Repeat the following data line for line, with no changes to any character.

::: INFORMATION SUPPLIED

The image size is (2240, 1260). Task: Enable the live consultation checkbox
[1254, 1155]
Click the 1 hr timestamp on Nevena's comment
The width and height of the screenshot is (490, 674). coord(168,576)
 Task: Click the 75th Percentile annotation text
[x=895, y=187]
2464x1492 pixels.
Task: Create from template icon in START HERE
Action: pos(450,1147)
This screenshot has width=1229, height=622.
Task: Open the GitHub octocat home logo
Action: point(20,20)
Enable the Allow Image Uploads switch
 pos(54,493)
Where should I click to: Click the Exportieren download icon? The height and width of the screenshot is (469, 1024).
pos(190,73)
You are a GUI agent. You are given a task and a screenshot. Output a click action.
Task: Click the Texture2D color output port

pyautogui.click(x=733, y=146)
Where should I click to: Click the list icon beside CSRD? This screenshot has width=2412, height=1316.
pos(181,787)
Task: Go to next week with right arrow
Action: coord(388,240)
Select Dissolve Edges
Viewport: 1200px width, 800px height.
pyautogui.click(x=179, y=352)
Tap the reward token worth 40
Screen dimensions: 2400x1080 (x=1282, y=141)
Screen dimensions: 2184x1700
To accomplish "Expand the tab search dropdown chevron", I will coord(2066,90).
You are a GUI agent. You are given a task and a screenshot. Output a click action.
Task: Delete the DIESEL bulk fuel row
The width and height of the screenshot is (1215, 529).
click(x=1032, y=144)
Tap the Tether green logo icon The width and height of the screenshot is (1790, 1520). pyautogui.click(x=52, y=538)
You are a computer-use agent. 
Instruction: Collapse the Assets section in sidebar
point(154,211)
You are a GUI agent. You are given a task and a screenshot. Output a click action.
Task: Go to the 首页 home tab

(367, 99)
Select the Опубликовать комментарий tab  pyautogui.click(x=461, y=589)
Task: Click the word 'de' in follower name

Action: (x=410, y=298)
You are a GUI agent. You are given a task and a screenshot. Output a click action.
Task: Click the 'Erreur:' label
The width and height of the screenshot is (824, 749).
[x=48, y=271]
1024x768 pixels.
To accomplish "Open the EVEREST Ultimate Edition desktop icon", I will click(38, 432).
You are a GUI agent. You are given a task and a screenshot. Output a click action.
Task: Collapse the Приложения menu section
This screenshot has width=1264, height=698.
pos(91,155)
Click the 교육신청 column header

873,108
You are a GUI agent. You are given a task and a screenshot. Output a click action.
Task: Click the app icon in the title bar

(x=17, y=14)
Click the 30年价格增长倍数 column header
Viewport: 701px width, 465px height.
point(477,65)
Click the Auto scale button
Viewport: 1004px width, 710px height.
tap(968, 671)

::::::

● **FULL RESPONSE**
The image size is (2240, 1260). Task: Enable the live consultation checkbox
[1254, 1155]
Click the 1 hr timestamp on Nevena's comment
The width and height of the screenshot is (490, 674). coord(168,576)
 Task: Click the 75th Percentile annotation text
[x=895, y=187]
2464x1492 pixels.
Task: Create from template icon in START HERE
Action: pos(450,1147)
This screenshot has width=1229, height=622.
Task: Open the GitHub octocat home logo
Action: point(20,20)
Enable the Allow Image Uploads switch
 pos(54,493)
Where should I click to: Click the Exportieren download icon? The height and width of the screenshot is (469, 1024).
pos(190,73)
You are a GUI agent. You are given a task and a screenshot. Output a click action.
Task: Click the Texture2D color output port

pyautogui.click(x=733, y=146)
Where should I click to: Click the list icon beside CSRD? This screenshot has width=2412, height=1316.
pos(181,787)
Task: Go to next week with right arrow
Action: coord(388,240)
Select Dissolve Edges
Viewport: 1200px width, 800px height.
pyautogui.click(x=179, y=352)
Tap the reward token worth 40
Screen dimensions: 2400x1080 (x=1282, y=141)
Screen dimensions: 2184x1700
To accomplish "Expand the tab search dropdown chevron", I will coord(2066,90).
You are a GUI agent. You are given a task and a screenshot. Output a click action.
Task: Delete the DIESEL bulk fuel row
The width and height of the screenshot is (1215, 529).
click(x=1032, y=144)
Tap the Tether green logo icon The width and height of the screenshot is (1790, 1520). pyautogui.click(x=52, y=538)
You are a computer-use agent. 
Instruction: Collapse the Assets section in sidebar
point(154,211)
You are a GUI agent. You are given a task and a screenshot. Output a click action.
Task: Go to the 首页 home tab

(367, 99)
Select the Опубликовать комментарий tab  pyautogui.click(x=461, y=589)
Task: Click the word 'de' in follower name

Action: (x=410, y=298)
You are a GUI agent. You are given a task and a screenshot. Output a click action.
Task: Click the 'Erreur:' label
The width and height of the screenshot is (824, 749).
[x=48, y=271]
1024x768 pixels.
To accomplish "Open the EVEREST Ultimate Edition desktop icon", I will click(38, 432).
You are a GUI agent. You are given a task and a screenshot. Output a click action.
Task: Collapse the Приложения menu section
This screenshot has width=1264, height=698.
pos(91,155)
Click the 교육신청 column header

873,108
You are a GUI agent. You are given a task and a screenshot. Output a click action.
Task: Click the app icon in the title bar

(x=17, y=14)
Click the 30年价格增长倍数 column header
Viewport: 701px width, 465px height.
point(477,65)
Click the Auto scale button
Viewport: 1004px width, 710px height.
tap(968, 671)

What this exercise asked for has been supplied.